*** Record list

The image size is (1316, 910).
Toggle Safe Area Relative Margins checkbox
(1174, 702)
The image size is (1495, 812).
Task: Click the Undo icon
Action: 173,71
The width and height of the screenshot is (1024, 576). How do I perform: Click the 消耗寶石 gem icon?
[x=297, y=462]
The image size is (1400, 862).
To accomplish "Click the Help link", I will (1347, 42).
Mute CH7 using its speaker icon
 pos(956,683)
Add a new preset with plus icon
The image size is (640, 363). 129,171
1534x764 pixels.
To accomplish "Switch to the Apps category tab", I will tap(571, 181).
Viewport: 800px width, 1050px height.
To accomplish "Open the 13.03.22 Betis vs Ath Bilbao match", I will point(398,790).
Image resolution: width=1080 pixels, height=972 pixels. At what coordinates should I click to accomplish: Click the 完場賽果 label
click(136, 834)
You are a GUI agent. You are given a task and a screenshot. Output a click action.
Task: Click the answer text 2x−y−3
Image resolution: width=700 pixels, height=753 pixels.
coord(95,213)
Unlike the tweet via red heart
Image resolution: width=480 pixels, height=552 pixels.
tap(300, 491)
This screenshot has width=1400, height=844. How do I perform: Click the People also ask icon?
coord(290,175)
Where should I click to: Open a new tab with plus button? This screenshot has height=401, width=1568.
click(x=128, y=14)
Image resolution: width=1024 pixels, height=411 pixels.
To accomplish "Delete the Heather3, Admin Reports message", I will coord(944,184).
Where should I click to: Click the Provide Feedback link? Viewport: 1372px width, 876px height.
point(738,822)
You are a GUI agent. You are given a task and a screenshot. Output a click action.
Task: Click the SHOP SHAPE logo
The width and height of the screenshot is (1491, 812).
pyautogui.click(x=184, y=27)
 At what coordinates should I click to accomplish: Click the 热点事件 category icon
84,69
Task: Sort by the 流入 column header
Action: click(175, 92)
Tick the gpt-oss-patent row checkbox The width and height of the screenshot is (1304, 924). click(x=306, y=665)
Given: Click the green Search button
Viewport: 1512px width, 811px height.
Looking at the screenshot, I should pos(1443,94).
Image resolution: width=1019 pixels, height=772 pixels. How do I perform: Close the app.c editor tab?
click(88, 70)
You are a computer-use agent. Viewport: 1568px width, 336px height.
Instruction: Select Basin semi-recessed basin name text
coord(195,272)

******

Please rename "Viewport" to "Display" everywhere it occurs in the records and give the records again, with everything else left unchanged.

The image size is (1316, 910).
Toggle Safe Area Relative Margins checkbox
(1174, 702)
The image size is (1495, 812).
Task: Click the Undo icon
Action: 173,71
The width and height of the screenshot is (1024, 576). How do I perform: Click the 消耗寶石 gem icon?
[x=297, y=462]
The image size is (1400, 862).
To accomplish "Click the Help link", I will (1347, 42).
Mute CH7 using its speaker icon
 pos(956,683)
Add a new preset with plus icon
The image size is (640, 363). 129,171
1534x764 pixels.
To accomplish "Switch to the Apps category tab", I will tap(571, 181).
Display: 800px width, 1050px height.
To accomplish "Open the 13.03.22 Betis vs Ath Bilbao match", I will point(398,790).
Image resolution: width=1080 pixels, height=972 pixels. At what coordinates should I click to accomplish: Click the 完場賽果 label
click(136, 834)
You are a GUI agent. You are given a task and a screenshot. Output a click action.
Task: Click the answer text 2x−y−3
Image resolution: width=700 pixels, height=753 pixels.
coord(95,213)
Unlike the tweet via red heart
Image resolution: width=480 pixels, height=552 pixels.
tap(300, 491)
This screenshot has width=1400, height=844. How do I perform: Click the People also ask icon?
coord(290,175)
Where should I click to: Open a new tab with plus button? This screenshot has height=401, width=1568.
click(x=128, y=14)
Image resolution: width=1024 pixels, height=411 pixels.
To accomplish "Delete the Heather3, Admin Reports message", I will coord(944,184).
Where should I click to: Click the Provide Feedback link? Display: 1372px width, 876px height.
point(738,822)
You are a GUI agent. You are given a task and a screenshot. Output a click action.
Task: Click the SHOP SHAPE logo
The width and height of the screenshot is (1491, 812).
pyautogui.click(x=184, y=27)
 At what coordinates should I click to accomplish: Click the 热点事件 category icon
84,69
Task: Sort by the 流入 column header
Action: click(175, 92)
Tick the gpt-oss-patent row checkbox The width and height of the screenshot is (1304, 924). click(x=306, y=665)
Given: Click the green Search button
Display: 1512px width, 811px height.
Looking at the screenshot, I should pos(1443,94).
Image resolution: width=1019 pixels, height=772 pixels. How do I perform: Close the app.c editor tab?
click(88, 70)
You are a computer-use agent. Display: 1568px width, 336px height.
Instruction: Select Basin semi-recessed basin name text
coord(195,272)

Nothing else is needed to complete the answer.